# [Pedido de tarefa]
Por favor, reproduza do debate parlamentar abaixo, sem qualquer alteração, tudo o que vai desde "Quanto à evasão" até "Autónoma dos Açores.".

# [Texto de leitura]
===============
Srs. Deputados, na minha intervenção tive, somente, a intenção de apontar as deficiências que achei mais importantes para justificar que, de facto, o vosso projecto de lei, neste momento, não é oportuno porque a publicação do Código de Avaliações -e o Sr. Deputado Carneiro dos Santos admitiu até «que se esperava com grande ansiedade o Código de Avaliações»- vem resolver, em princípio, muito assuntos que estão a ser debatidos, que constam do projecto de lei e que, inclusivamente, constam do decreto-lei em vigor.
O Sr. Carneiro dos Santos (PS): - E é verdade!
O Orador: - E, por informação colhida junto da Direcção-Geral das Contribuições e Impostos, sei que os trabalhos estão bastante adiantados e em vias de se iniciar a sua redacção.
O Sr. Carneiro dos Santos (PS): - Para o ano 2000!
O Orador: - Quanto ao artigo 158.º-B e sobre as taxas que foram apontadas pelo Sr. Deputado Carneiro dos Santos, devo dizer que, de facto, não concordo com os limites de 20 %-50 % de taxa, o que até me parece inconstitucional. Embora ainda não tenha feito averiguação neste sentido, deixo, contudo, este alerta.
Quanto à evasão fiscal, é evidente que ela é notória em todos os impostos. Considero, porém, que há dois tipos de evasão: a que se pode conseguir através da interpretação da lei e, portanto, enquadrar-se no texto legal, e a fraude. Esta é que, de facto, devemos combater!
O Sr. Octávio Teixeira (PCP): - Não evasão, mas lei de malhas largas!
O Orador: - O Sr. Deputado Octávio Teixeira sabe que juridicamente é assim!
Vozes do PSD: - Muito bem!
O Sr. Presidente: - Para uma intervenção, tem a palavra o Sr. Deputado Rui Ávila.
O Sr. Rui Ávila (PS): - Sr. Presidente, Srs. Deputados: Pôr ser a primeira vez que intervenho nesta Assembleia, seja-me permitida uma saudação cordata a todos os Srs. Deputados e, igualmente, uma saudação efusiva da Região Autónoma dos Açores.
Vou, numa brevíssima intervenção, dar a conhecer a posição do meu partido acerca das propostas de lei n.ºs 113/V, da Assembleia Legislativa Regional dos Açores, e 87/V, da Assembleia Legislativa Regional da Madeira.
===============
# [Secção de dados]

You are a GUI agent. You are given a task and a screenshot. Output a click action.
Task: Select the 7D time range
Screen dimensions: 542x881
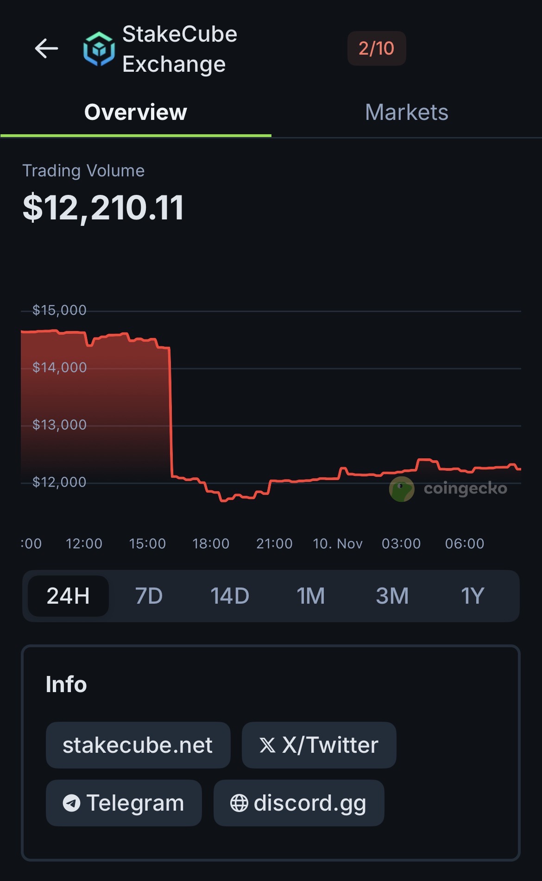[x=149, y=596]
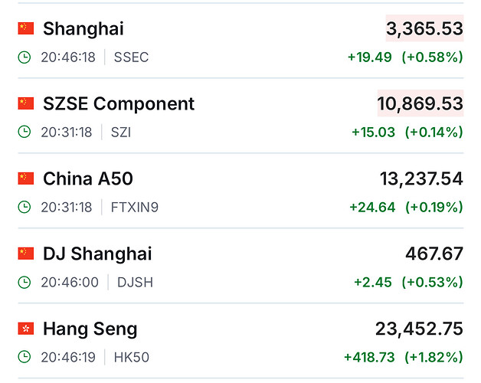481x383 pixels.
Task: Click the China flag beside Shanghai
Action: click(26, 29)
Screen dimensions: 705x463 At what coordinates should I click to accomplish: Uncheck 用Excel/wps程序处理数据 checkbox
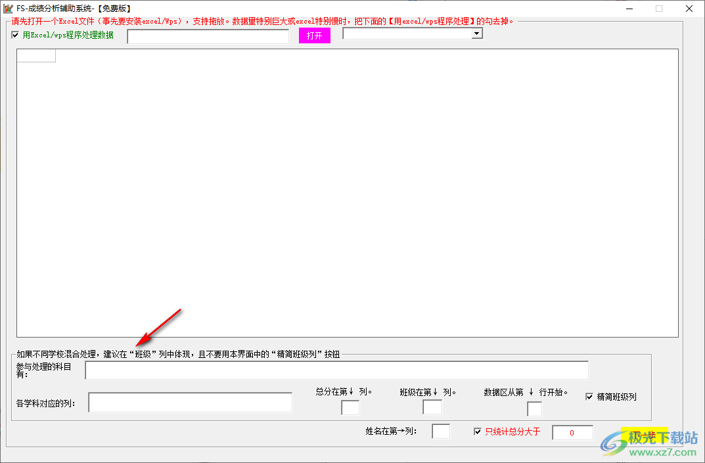[15, 35]
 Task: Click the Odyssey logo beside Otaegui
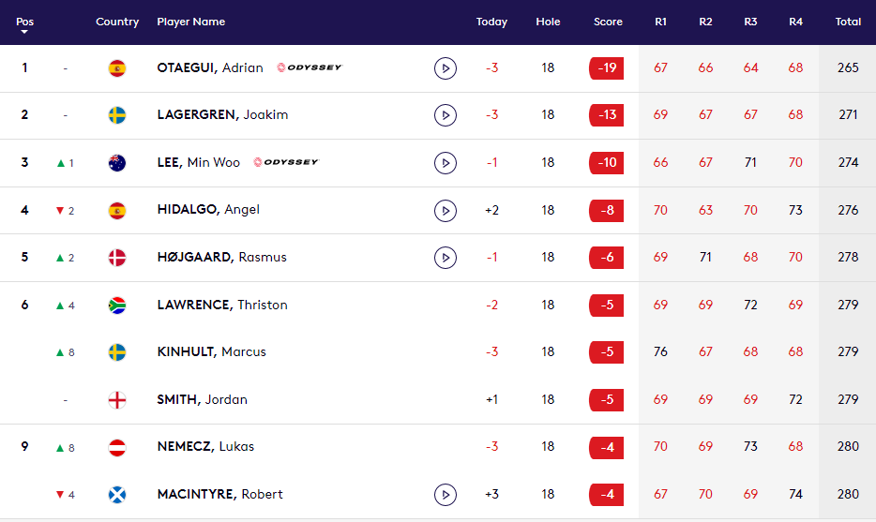(310, 67)
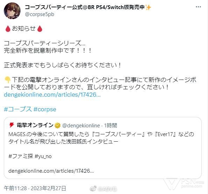Screen dimensions: 208x194
Task: Open dengekionline.com link inside quoted tweet
Action: (x=51, y=171)
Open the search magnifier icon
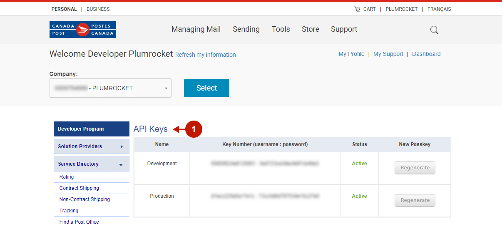The height and width of the screenshot is (227, 502). 434,30
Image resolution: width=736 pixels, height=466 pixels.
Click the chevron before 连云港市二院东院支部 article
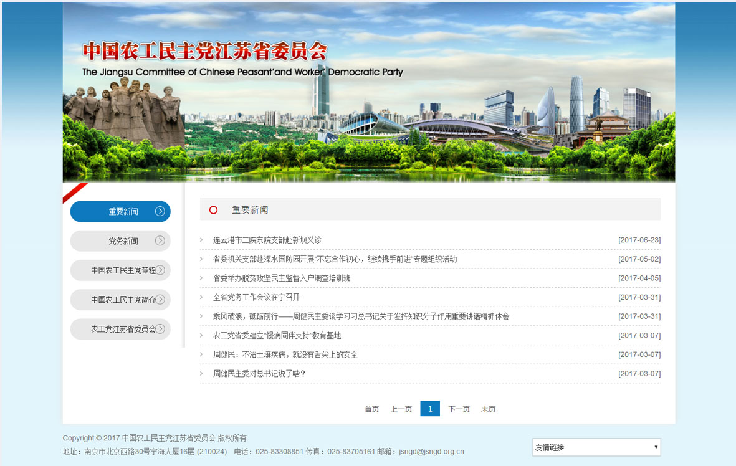pos(202,240)
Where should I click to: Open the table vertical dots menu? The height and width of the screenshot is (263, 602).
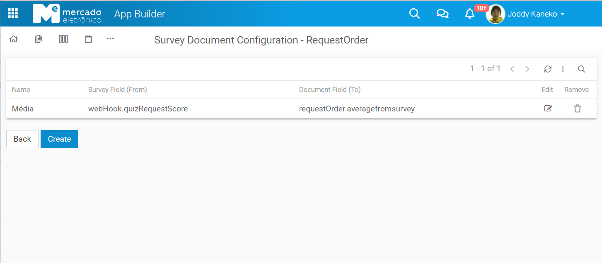[563, 69]
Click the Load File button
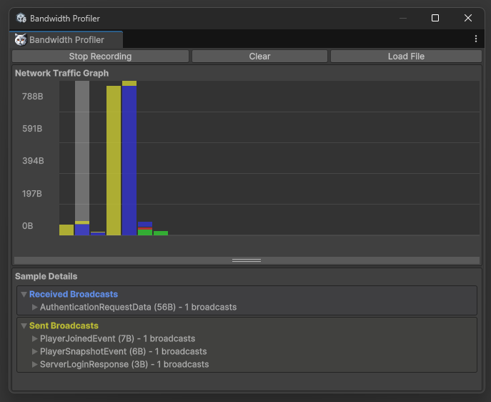The height and width of the screenshot is (402, 491). (x=406, y=56)
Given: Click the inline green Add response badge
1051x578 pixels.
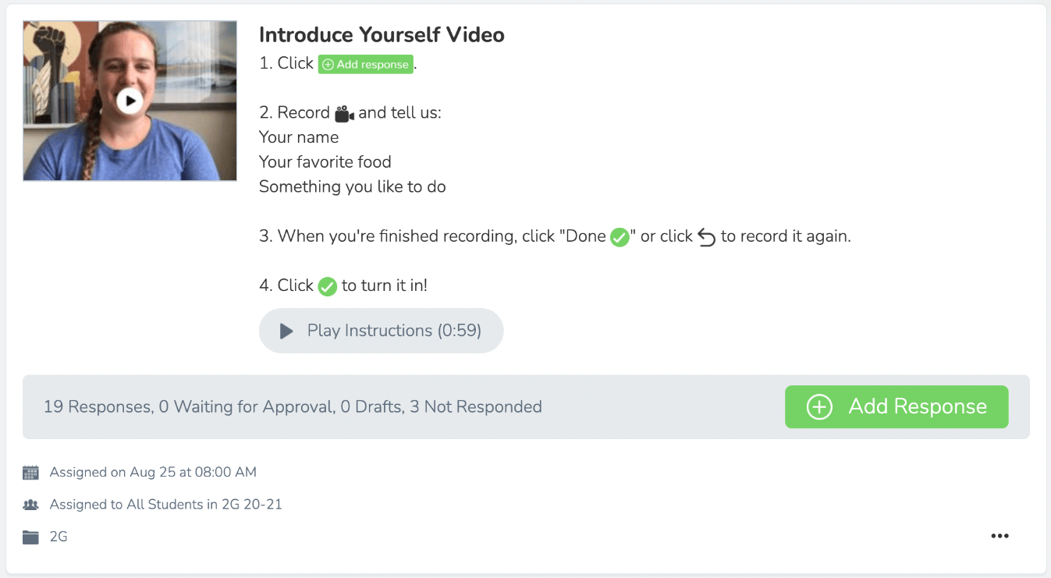Looking at the screenshot, I should pyautogui.click(x=365, y=65).
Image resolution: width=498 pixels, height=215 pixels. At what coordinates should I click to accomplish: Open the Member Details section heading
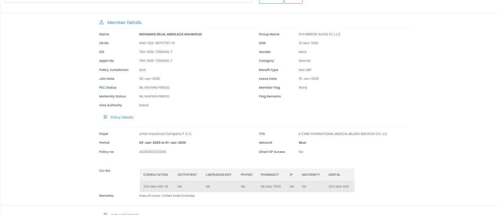[124, 23]
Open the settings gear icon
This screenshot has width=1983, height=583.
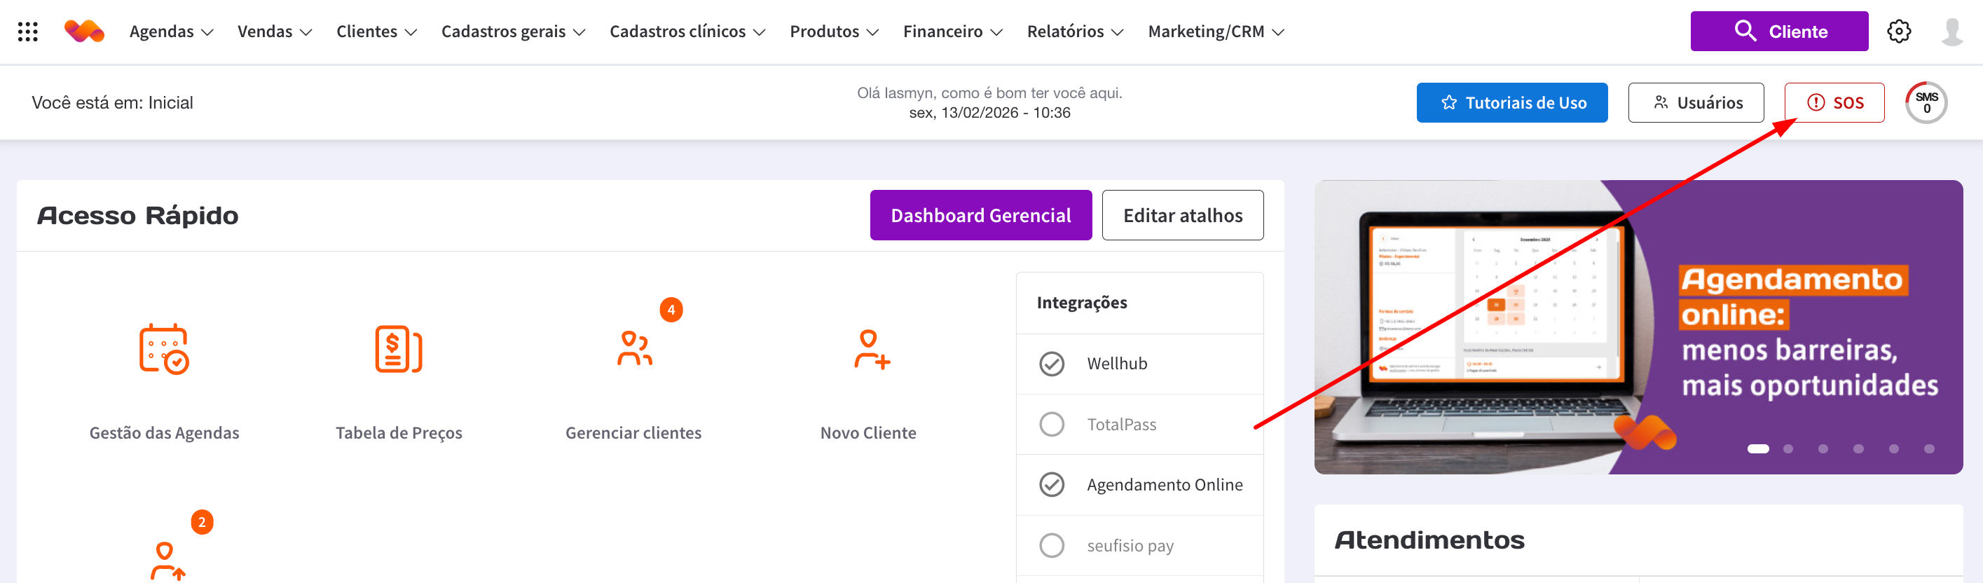[1898, 32]
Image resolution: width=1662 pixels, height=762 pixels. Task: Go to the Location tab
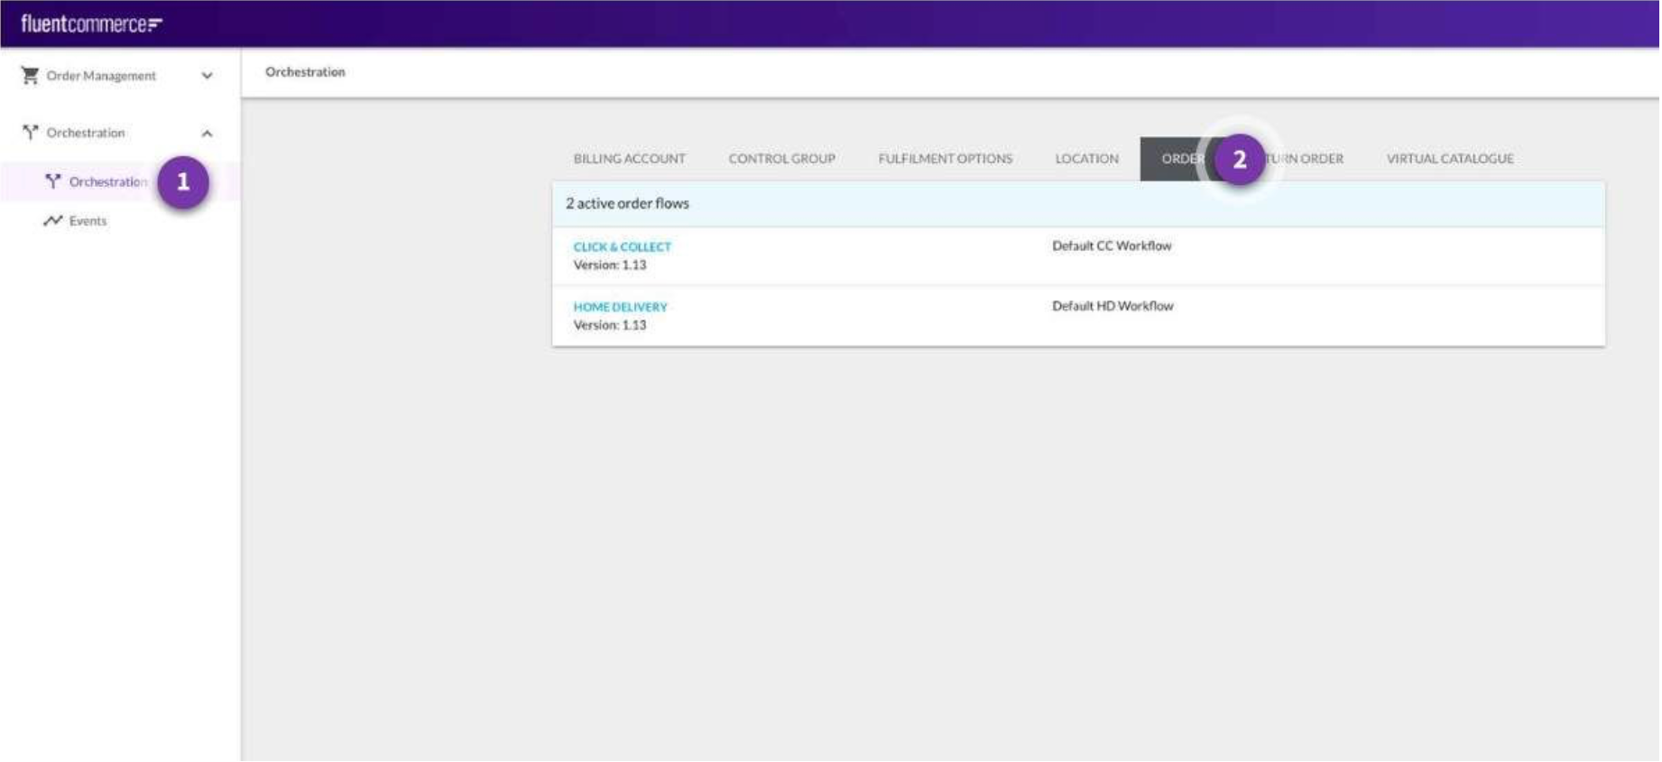click(x=1086, y=159)

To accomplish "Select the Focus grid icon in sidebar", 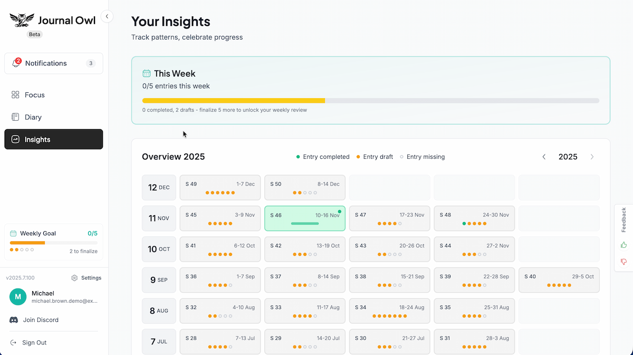I will [15, 95].
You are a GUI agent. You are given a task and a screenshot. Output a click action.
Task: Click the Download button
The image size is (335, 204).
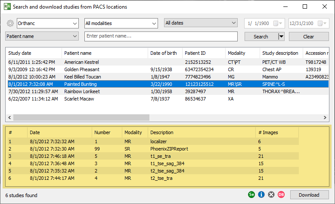309,195
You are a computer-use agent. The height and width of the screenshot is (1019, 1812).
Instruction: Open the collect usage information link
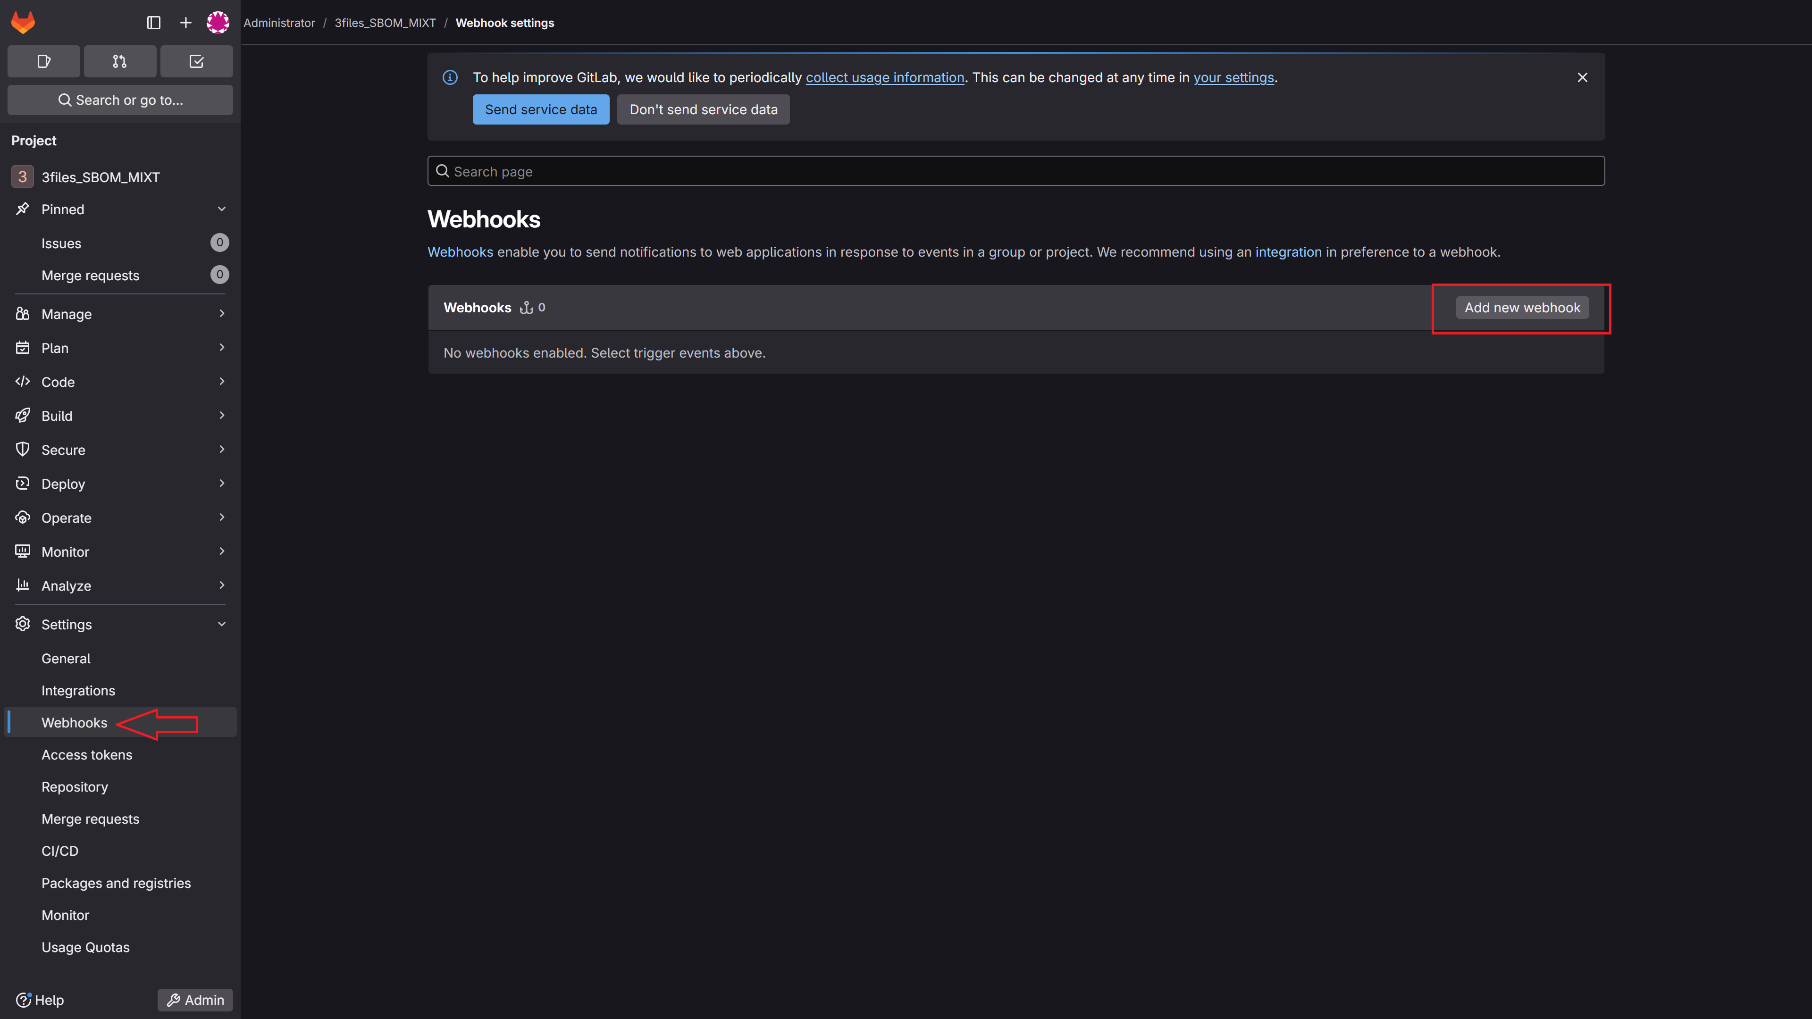click(x=885, y=77)
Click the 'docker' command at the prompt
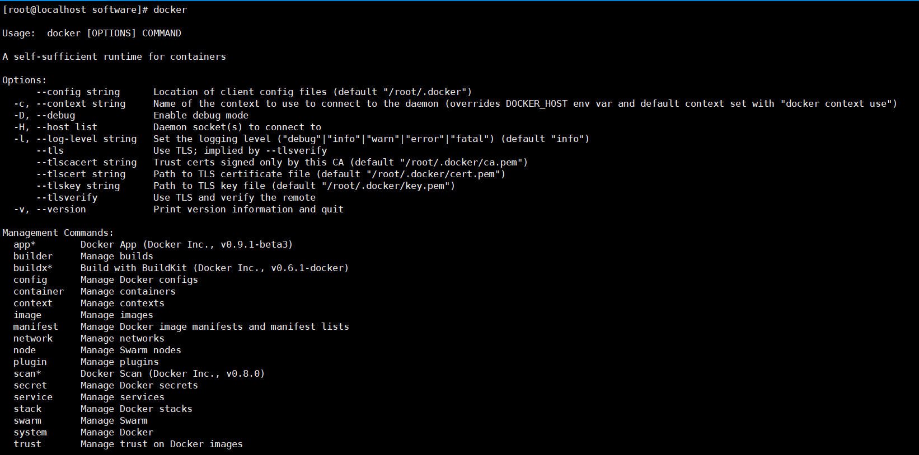Image resolution: width=919 pixels, height=455 pixels. pyautogui.click(x=170, y=10)
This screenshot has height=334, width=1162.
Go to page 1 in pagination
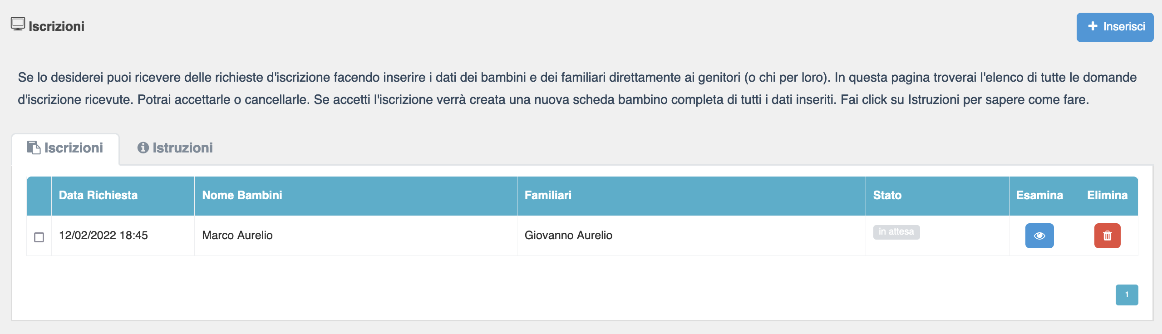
===============
# [Problema resolvido]
Quanto à evasão fiscal, é evidente que ela é notória em todos os impostos. Considero, porém, que há dois tipos de evasão: a que se pode conseguir através da interpretação da lei e, portanto, enquadrar-se no texto legal, e a fraude. Esta é que, de facto, devemos combater!
O Sr. Octávio Teixeira (PCP): - Não evasão, mas lei de malhas largas!
O Orador: - O Sr. Deputado Octávio Teixeira sabe que juridicamente é assim!
Vozes do PSD: - Muito bem!
O Sr. Presidente: - Para uma intervenção, tem a palavra o Sr. Deputado Rui Ávila.
O Sr. Rui Ávila (PS): - Sr. Presidente, Srs. Deputados: Pôr ser a primeira vez que intervenho nesta Assembleia, seja-me permitida uma saudação cordata a todos os Srs. Deputados e, igualmente, uma saudação efusiva da Região Autónoma dos Açores.